![George_Eliot[1]](https://ronhenzel.com/wp-content/uploads/2013/01/george_eliot1.jpg?w=169&h=204)
Mary Ann Evans (1819-1880), a.k.a. George Eliot, at 30, by Swiss artist Alexandre Louis François d’Albert Durade
For this series of posts I will use the word “literature” in the most general possible sense, as opposed to the limited category of fiction and poetry. Essentially this means that what I write about on Saturdays will be anything I read that does not fall under one of my other six standard categories (Bible, Greek, Hebrew, Theology, Philosophy, and History). My “Miscellany” category is reserved for random things I write about on an irregular basis.
But I have always wanted to read Middlemarch, by George Eliot, hence I will begin here with a work of fiction by one of the premiere novelists of Victorian England. While the 600+ pages (in my edition, at least) of Middlemarch are generally considered her best work, more people will probably have heard of her Silas Marner.

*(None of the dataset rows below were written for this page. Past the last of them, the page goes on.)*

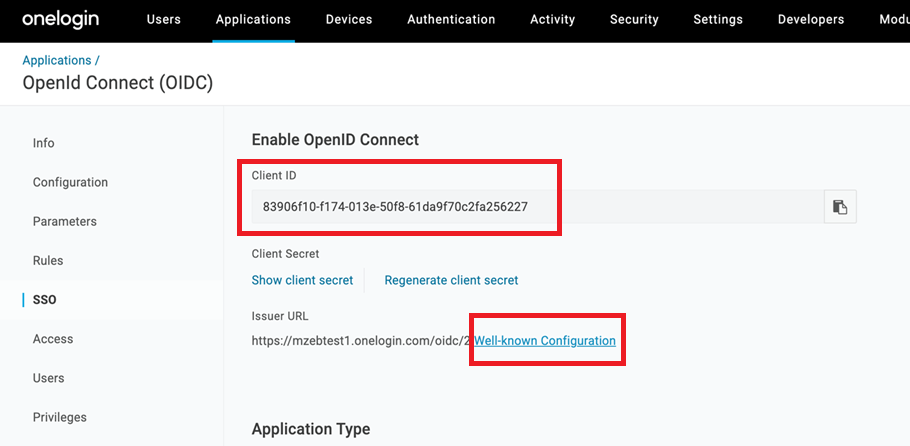Go back via Applications breadcrumb
910x446 pixels.
tap(57, 61)
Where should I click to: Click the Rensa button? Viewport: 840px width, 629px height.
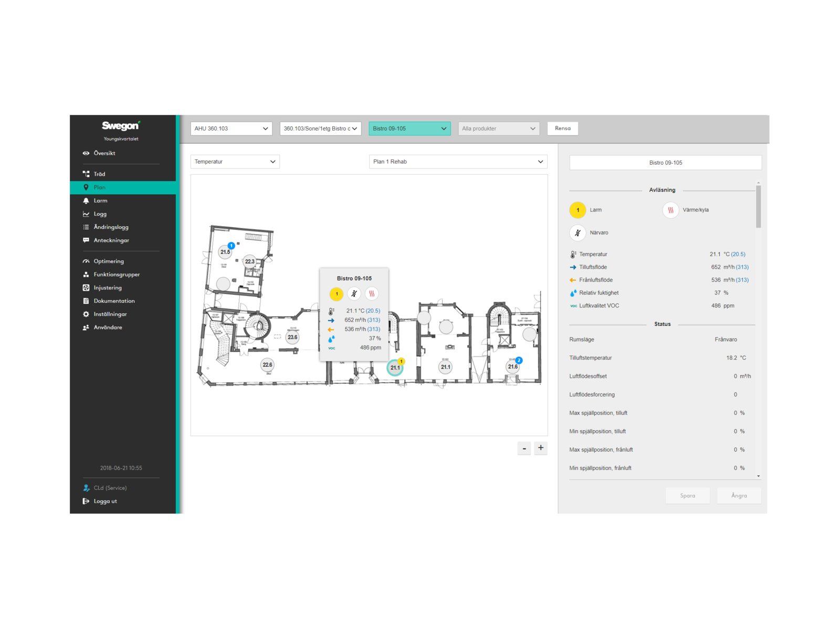click(x=562, y=129)
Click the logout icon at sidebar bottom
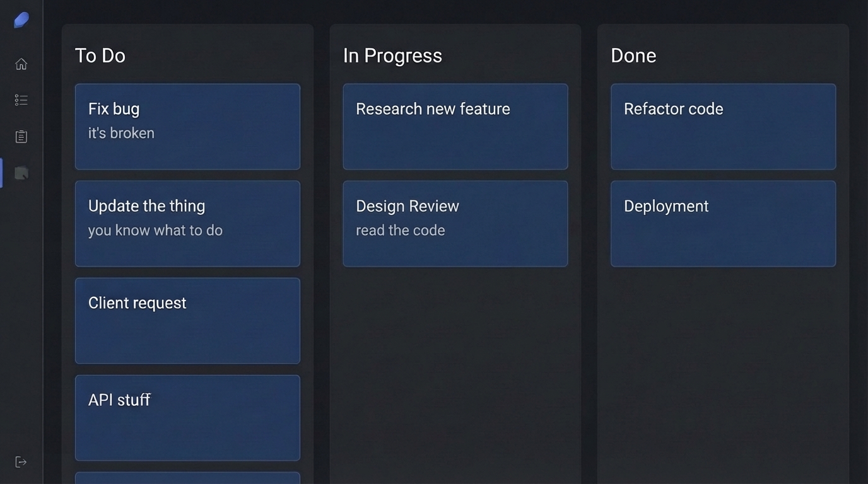Image resolution: width=868 pixels, height=484 pixels. pyautogui.click(x=21, y=462)
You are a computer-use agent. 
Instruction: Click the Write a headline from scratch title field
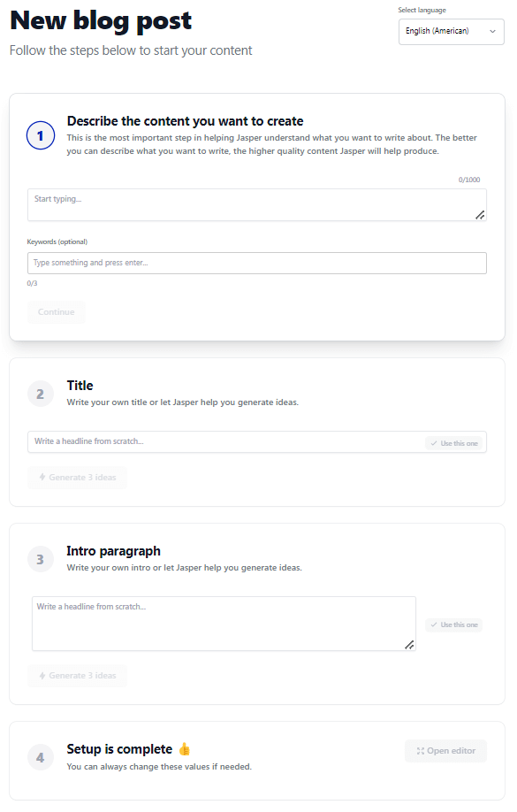[x=226, y=441]
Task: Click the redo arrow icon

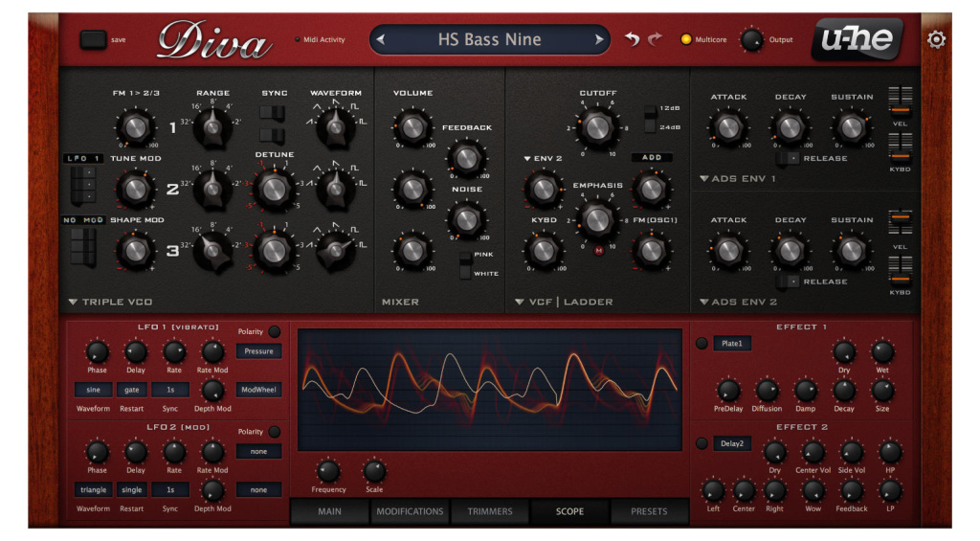Action: 655,39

Mary Ann Evans sought to avoid the stereotype of female authors as mere romance novelists, so she wrote under the Eliot pen name. She also wanted to avoid the inevitable scandal and attendant damage to her career that would result should word of her long-term adulterous relationship with philosopher George Henry Lewes come under public scrutiny. Eliot’s appeal to me lies primarily in the religious themes that she wove through her writing with hands that pushed away the truths of Christian theology while trying to hold on to some semblance of its morality. For more on this, I recommend Alan Jacobs’ article, “George Eliot: Good Without God,” from the April 2000 edition of First Things. The article is a review, in part at least, of George Eliot: The Last Victorian, by Kathryn Hughes.